Report every line of the entries that contains the word "dimensions".

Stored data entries
——————
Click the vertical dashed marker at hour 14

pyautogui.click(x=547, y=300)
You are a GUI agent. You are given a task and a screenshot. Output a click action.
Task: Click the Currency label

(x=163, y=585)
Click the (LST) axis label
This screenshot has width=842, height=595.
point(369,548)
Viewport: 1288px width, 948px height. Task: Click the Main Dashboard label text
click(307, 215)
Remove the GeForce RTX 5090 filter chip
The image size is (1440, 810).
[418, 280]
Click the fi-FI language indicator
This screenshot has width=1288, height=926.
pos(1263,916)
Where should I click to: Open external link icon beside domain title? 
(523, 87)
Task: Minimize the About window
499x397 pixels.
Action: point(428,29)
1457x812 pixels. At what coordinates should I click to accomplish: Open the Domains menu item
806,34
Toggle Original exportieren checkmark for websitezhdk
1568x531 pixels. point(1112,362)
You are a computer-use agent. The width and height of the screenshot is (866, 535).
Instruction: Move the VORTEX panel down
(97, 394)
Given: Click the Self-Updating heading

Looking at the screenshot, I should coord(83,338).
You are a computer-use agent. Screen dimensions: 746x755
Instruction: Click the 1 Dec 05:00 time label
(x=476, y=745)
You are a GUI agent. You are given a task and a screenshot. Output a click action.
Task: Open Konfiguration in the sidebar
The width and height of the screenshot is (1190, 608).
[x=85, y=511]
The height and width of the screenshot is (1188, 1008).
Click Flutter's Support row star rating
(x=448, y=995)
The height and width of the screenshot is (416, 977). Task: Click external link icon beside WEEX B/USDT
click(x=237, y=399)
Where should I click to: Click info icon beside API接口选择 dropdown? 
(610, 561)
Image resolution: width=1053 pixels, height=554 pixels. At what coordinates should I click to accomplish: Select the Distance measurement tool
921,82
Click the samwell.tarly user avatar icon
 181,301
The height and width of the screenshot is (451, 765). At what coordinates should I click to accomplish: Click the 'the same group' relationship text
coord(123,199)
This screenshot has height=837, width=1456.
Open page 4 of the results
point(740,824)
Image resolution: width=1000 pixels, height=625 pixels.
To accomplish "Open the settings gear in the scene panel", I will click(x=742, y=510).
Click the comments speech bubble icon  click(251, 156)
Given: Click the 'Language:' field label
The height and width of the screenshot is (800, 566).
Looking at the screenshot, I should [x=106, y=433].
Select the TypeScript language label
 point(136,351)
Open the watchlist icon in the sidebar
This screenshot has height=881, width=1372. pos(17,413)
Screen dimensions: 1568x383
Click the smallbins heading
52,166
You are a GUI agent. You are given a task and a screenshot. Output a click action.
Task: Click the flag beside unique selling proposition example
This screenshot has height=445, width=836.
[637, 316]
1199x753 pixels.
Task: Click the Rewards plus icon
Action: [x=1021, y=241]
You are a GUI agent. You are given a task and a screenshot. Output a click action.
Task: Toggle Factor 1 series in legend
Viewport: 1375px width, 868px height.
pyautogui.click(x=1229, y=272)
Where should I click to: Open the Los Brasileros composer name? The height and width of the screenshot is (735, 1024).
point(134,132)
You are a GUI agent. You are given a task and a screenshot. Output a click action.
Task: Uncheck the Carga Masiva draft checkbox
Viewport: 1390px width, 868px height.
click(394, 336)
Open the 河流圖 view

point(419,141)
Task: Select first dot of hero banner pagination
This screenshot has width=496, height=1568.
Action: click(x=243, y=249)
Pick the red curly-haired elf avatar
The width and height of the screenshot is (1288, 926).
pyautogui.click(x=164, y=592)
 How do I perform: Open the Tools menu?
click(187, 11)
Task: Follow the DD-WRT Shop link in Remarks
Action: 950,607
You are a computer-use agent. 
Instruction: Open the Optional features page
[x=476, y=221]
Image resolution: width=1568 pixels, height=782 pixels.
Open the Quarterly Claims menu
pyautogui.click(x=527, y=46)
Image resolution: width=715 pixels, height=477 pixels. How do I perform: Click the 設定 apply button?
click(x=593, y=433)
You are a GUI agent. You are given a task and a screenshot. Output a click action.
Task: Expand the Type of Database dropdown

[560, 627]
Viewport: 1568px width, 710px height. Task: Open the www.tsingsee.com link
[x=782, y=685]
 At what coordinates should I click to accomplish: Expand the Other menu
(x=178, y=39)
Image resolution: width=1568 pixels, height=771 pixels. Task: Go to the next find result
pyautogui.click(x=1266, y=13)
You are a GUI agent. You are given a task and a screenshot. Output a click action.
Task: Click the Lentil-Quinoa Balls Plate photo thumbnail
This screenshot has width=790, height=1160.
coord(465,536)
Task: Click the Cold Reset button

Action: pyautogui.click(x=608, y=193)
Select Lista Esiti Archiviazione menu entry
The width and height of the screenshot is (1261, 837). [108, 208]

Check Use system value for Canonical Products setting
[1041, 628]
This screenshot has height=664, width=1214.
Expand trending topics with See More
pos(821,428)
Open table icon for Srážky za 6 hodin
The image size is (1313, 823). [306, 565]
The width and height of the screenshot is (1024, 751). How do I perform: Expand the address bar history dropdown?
——————
- EXPECTED OUTPUT
You are a computer-use agent. Screen dimensions: 746x755
Screen dimensions: 1568x383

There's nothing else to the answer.